Dom
26
Sep
2010

Homilía XXVI Domingo del Tiempo Ordinario

Año litúrgico 2009 - 2010 - (Ciclo C)

Lo que sembremos será nuestra recompensa en la vida

Pautas para la homilía de hoy

Reflexión del Evangelio de hoy

La lectura del Evangelio, nos sitúa ante la pregunta de: ¿Qué nos ocurrirá tras la muerte? Pues bien, no lo sabemos. Y tampoco lo sabían los autores de las Escrituras Sagradas. Ni siquiera Jesús desde su plena humanidad podía saberlo, ya que eso habría sido “jugar con ventaja”, con información y conocimiento privilegiado. Pero lo que está claro es que ni a Jesús, ni a los evangelistas, ni a nosotros hoy, nos resultaría fácil aceptar que Dios pudiera equiparar tras la muerte (del modo que fuere) al rico despreocupado sin misericordia, con el pobre que pide humillado a su puerta. Algo dentro de nosotros clama justicia y exige explicación.

Ahora ya desde nuestro momento, desde nuestra teología, desde nuestro diálogo amistoso con las culturas, podemos identificar ese clamor como un lugar teológico en el que Dios habla y se manifiesta con claridad a través de la historia.

Tal vez hoy estemos en mejores condiciones que ayer, para poder captar la imagen en la que se nos revela Dios, que no actúa desde la venganza, ni condena como creían los judíos o los cristianos de épocas pasadas (con la imagen del Pantocrátor en los ábsides de sus iglesias).

La Teología descubre hoy a un ser humano imagen y semejanza de Dios, al que se le encarga dar nombre y continuar la obra del Padre - Madre de la Creación. Un ser humano en el que Dios descarga plenamente su poder, de modo que aquel ya no puede como antes culpar de nada de lo ocurrido a Dios, sino que es responsable tanto de lo que hace por mejorar el mundo, como de lo que no hace, como en el caso de nuestro rico inmisericorde.

En eso consiste la encarnación. Dios se hizo plenamente humano en Jesús de Nazaret, para desvelarnos su manera de abajarse (su kénosis), su forma de estar presente mediante su Espíritu en nuestra propia humanidad.

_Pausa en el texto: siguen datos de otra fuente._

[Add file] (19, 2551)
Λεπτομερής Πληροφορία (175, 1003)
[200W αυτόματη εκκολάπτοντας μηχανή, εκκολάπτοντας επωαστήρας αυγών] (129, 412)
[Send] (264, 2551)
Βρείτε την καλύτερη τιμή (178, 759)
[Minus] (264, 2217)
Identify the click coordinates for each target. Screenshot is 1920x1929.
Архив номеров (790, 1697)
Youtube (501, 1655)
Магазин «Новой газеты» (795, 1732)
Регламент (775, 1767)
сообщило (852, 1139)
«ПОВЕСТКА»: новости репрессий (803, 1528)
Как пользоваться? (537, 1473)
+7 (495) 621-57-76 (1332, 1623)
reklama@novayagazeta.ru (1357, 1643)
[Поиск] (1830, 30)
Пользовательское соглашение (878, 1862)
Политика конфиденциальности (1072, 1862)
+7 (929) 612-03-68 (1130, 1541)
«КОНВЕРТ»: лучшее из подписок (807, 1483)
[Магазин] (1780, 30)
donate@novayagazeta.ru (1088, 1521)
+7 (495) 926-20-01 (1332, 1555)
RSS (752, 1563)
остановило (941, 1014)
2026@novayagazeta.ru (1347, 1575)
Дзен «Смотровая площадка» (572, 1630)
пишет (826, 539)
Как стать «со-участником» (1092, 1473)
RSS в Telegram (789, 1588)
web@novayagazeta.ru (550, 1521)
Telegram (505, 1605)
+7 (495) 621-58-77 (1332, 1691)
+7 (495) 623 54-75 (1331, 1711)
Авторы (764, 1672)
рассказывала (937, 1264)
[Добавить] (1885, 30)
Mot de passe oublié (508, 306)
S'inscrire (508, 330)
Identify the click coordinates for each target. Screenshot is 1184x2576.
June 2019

De ahí que cuando hacemos el bien, hacemos visible a Dios en el mundo y saciamos una sed de la que apenas somos conscientes, nuestra sed de felicidad, o sed de Dios, lo cual nos realiza y nos identifica como hijos e hijas suyos herederos de su proyecto.

Ya nos decía también Jesús que hay mayor dicha en el dar que en el recibir, como nos recuerda San Pablo (en hch 20,35) porque el que da se permitir obrar desde la caridad a imagen y semejanza de Dios y eso le otorga una felicidad profunda que toca lo más auténtico de su ser.

Del mismo modo, el que cierra sus ojos y sus entrañas al dolor y al sufrimiento de su prójimo, se cierra él mismo la puerta del Reino de Dios, la puerta de la felicidad, porque no permite que Dios se manifieste en y a través de su vida. Y eso no es ninguna venganza de Dios, sino la consecuencia de su obrar equivocado.

En cuanto a los pobres (un grupo especialmente querido por Jesús dentro de todos los marginados y excluidos por la Ley judía), hoy estamos en mejores condiciones que los judíos para comprender que ellos son un lugar teológico en el que Dios se manifiesta. Es un gran paso el que dio Jesús, cuando afirmó a propósito del Dios justiciero de la retribución, que esa no podía ser la forma de obrar de Dios. Así en el Evangelio de Juan, ante la pregunta de quién pecó para merecer nacer ciego, su respuesta fue:

“Ni él pecó ni sus padres; es para que se manifiesten en él las obras de Dios” (Jn 9,2-3).

Como dice San Pablo en la segunda lectura: “practica la justicia, la piedad, la fe, el amor, la paciencia, la delicadeza...” y serás “un hombre de Dios”, y como consecuencia “conquistarás la vida eterna a la que fuiste llamado”.

Descubrirnos como parte del proyecto de Dios abre nuestra mirada sobre el mundo y nos llena de un nuevo sentido, que antes nos pasaba desapercibido y que ahora nos ayuda a descubrir la huella de bondad y amor en todo lo que nos rodea.

Y desde ese Espíritu, es de donde surge en nosotros la alegría, el agradecimiento y la alabanza a Dios, como se expresa en el salmo responsorial, “alaba alma mía al Señor”. Porque nuestro Dios es fiel y no nos abandona, porque nos ha devuelto la esperanza, porque podemos confiar en Él y podemos estar seguros de que siempre nos bendecirá con su Gracia a pesar de nuestra debilidad, de nuestras luchas diarias y de nuestras cruces cotidianas.